File size: 2,847 Bytes

330205e

---
inference: false
language:
- en
- zh
license:
- cc-by-sa-3.0
- gfdl
library_name: txtai
tags:
- sentence-similarity
---

# Medical txtai embeddings index

This is a [txtai](https://github.com/neuml/txtai) embeddings index specifically designed for medical texts, encompassing a diverse corpus in both English and Chinese.
The model is primed for integration into medical information systems, aiding in the quick retrieval of relevant clinical information.

### Data Sources

The model is trained on a substantial dataset, including 434411 entries from a bilingual (English and Chinese) corpus of clinical texts. The sources are:

- `shibing624/medical`, a dataset featuring a variety of medical scenarios and questions in both English and Chinese, suitable for text generation and medical question-answering systems. It's licensed under Apache 2.0.
- `keivalya/MedQuad-MedicalQnADataset`, offering detailed insights into various health conditions and their treatments, covering prevention, diagnosis, treatment, and susceptibility.
- `GBaker/MedQA-USMLE-4-options`, a collection of multiple-choice questions based on the USMLE, focusing on a wide range of medical topics and scenarios.
- `medalpaca/medical_meadow_medqa`, a dataset for question answering in English and Chinese, encompassing clinical scenarios and medical queries with multiple-choice answers.
- `medalpaca/medical_meadow_medical_flashcards`, featuring over 34,000 rows of question and answer pairs derived from medical flashcards, focusing on a wide range of medical subjects.

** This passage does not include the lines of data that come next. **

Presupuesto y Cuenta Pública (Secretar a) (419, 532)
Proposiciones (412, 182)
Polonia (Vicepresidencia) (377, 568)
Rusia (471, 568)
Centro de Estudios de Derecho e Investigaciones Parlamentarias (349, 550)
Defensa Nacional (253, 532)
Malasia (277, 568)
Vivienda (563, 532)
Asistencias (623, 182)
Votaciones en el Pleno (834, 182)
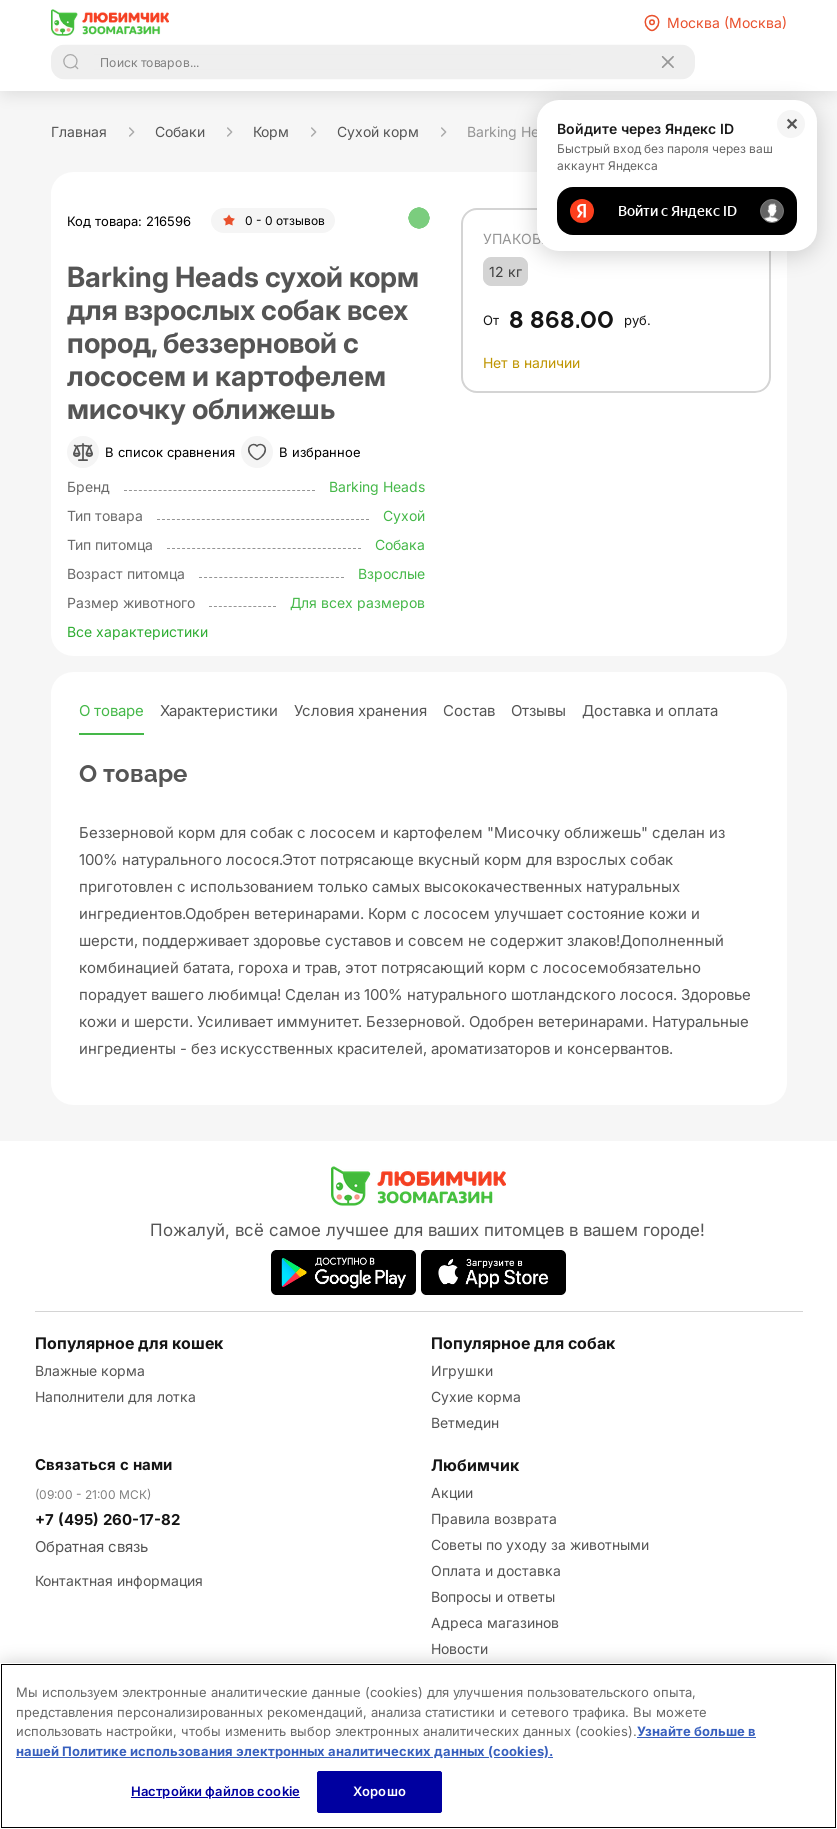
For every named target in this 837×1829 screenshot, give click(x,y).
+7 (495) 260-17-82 (107, 1519)
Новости (459, 1648)
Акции (452, 1492)
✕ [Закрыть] (791, 124)
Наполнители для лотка (115, 1396)
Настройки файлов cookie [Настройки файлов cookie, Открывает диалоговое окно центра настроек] (215, 1791)
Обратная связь (91, 1546)
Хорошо (379, 1791)
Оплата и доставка (496, 1570)
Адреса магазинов (495, 1622)
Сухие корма (476, 1396)
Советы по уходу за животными (540, 1544)
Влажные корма (90, 1370)
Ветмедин (465, 1422)
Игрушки (462, 1370)
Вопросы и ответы (493, 1596)
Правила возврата (494, 1518)
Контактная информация (119, 1580)
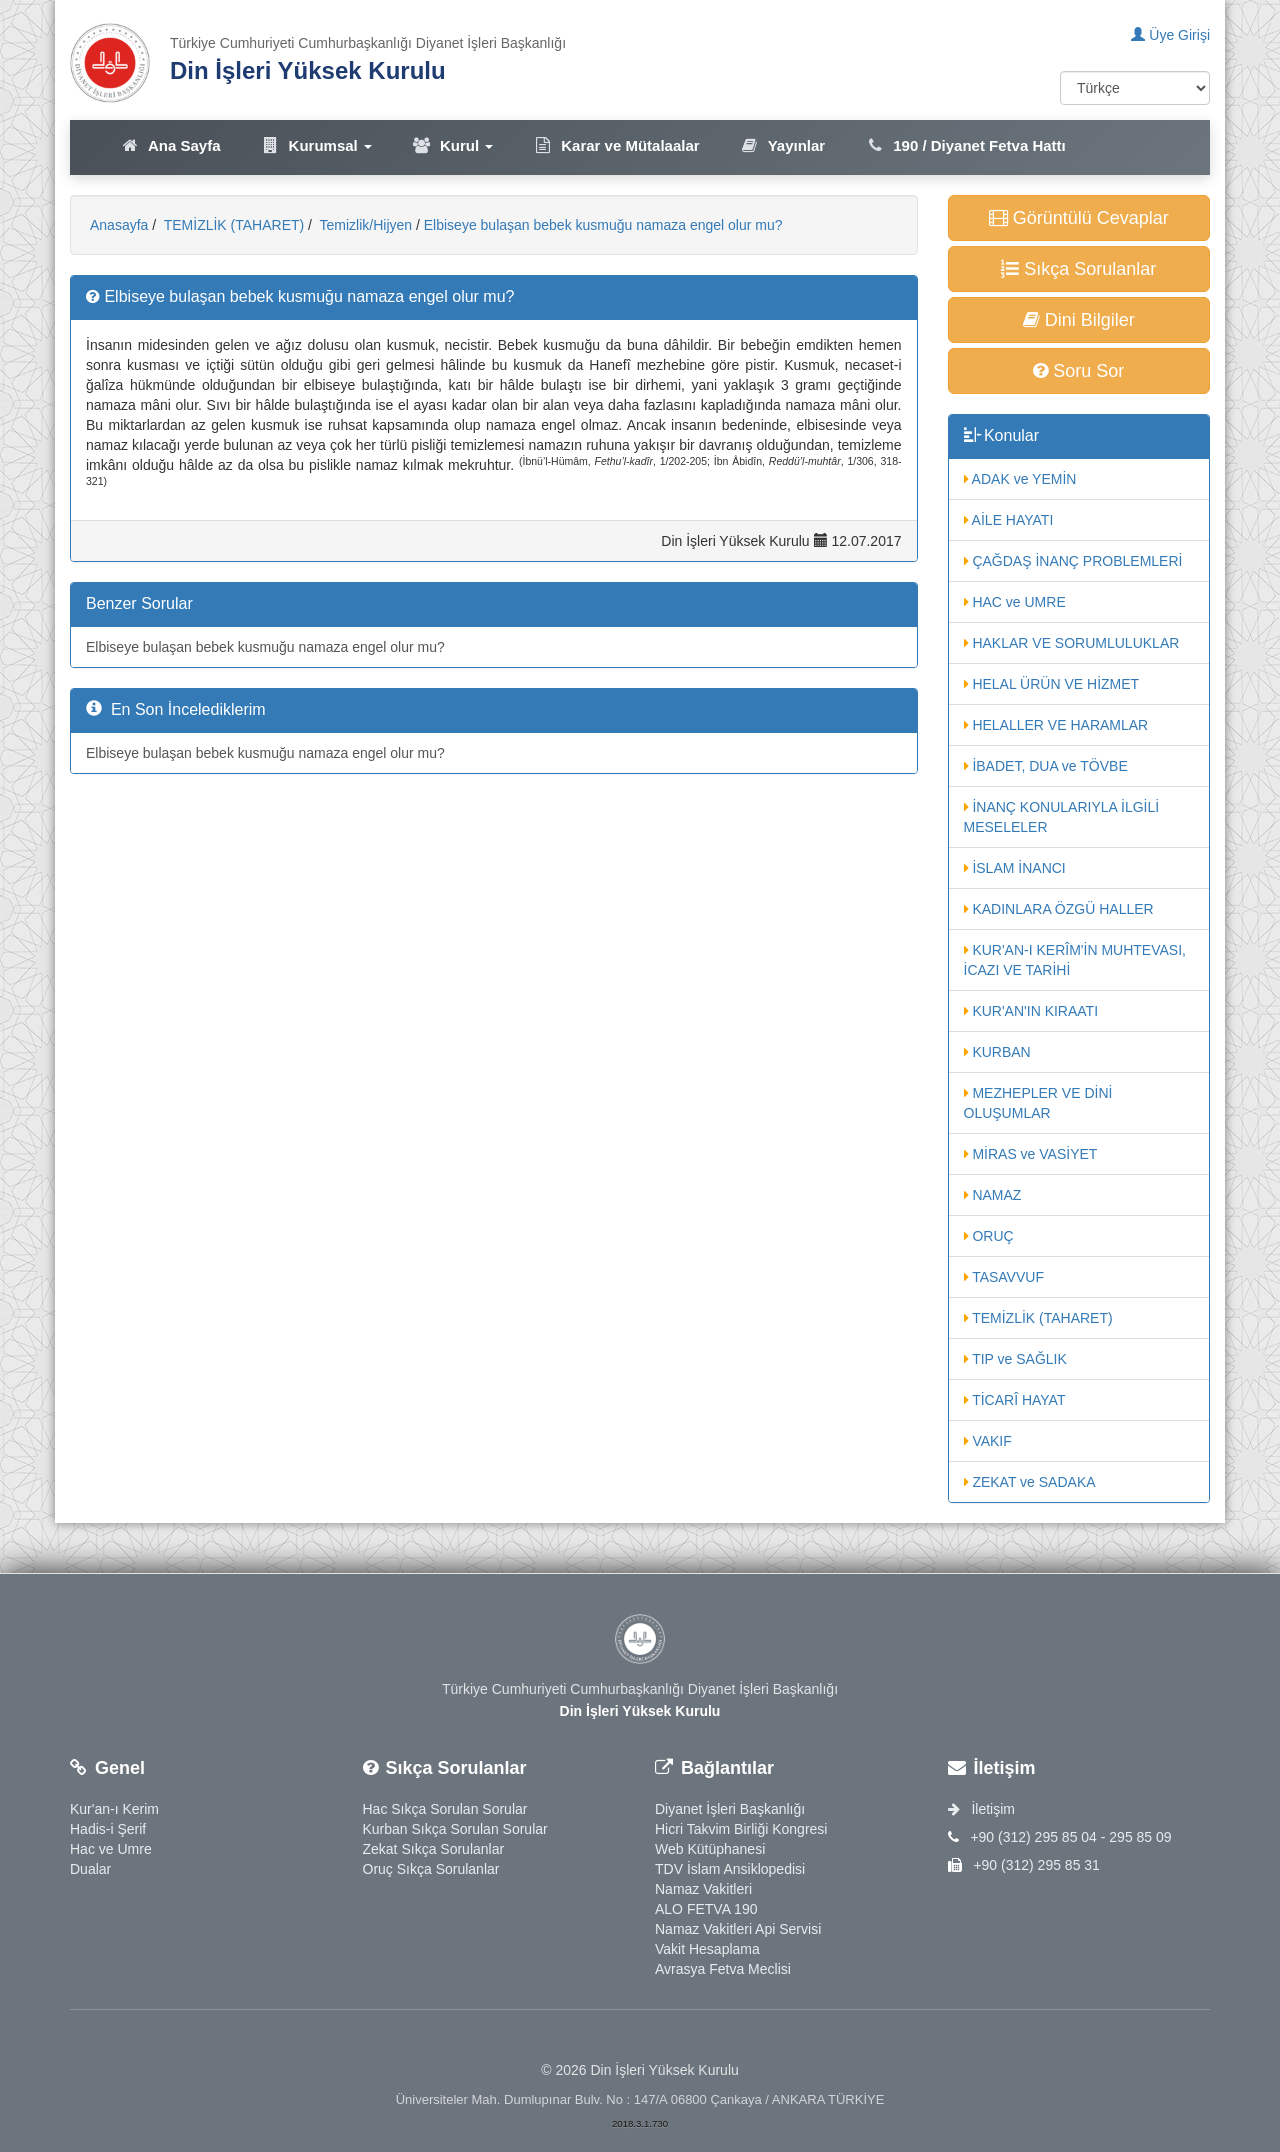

Each of these datasets contributes to the depth and diversity of the medical knowledge encapsulated in the txtai embeddings model, making it an effective tool for medical information retrieval and analysis.

## Indexing

The txtai embeddings model utilizes 'efederici/multilingual-e5-small-4096', a transformer-based model with 12 layers and an embedding size of 384, supporting 94 languages. 

### Configuration

The embedding model is quantized to 4 bits for size efficiency and supports batch encoding of 15 for optimized performance. 
The indexing is implemented using simple numpy cosine similarity, ensuring straightforward and efficient retrieval.

## Usage

1. Load the dataset using the provided JSON file.
2. Initialize and load the embeddings using txtai:
   ```python
   from txtai import Embeddings
   embeddings = Embeddings()
   embeddings.load('index.tar.gz')
   ```

## Next Steps
1. More detailed usage, including using txtai to create inter-operability between English and Chinese
2. Create an usecase with [CrewAI](https://github.com/joaomdmoura/crewAI) and [Dr.Samantha](https://huggingface.co/sethuiyer/Dr_Samantha_7b_mistral)

## License

This model is available under the Creative Commons Attribution-ShareAlike 3.0 Unported License and the GNU Free Documentation License.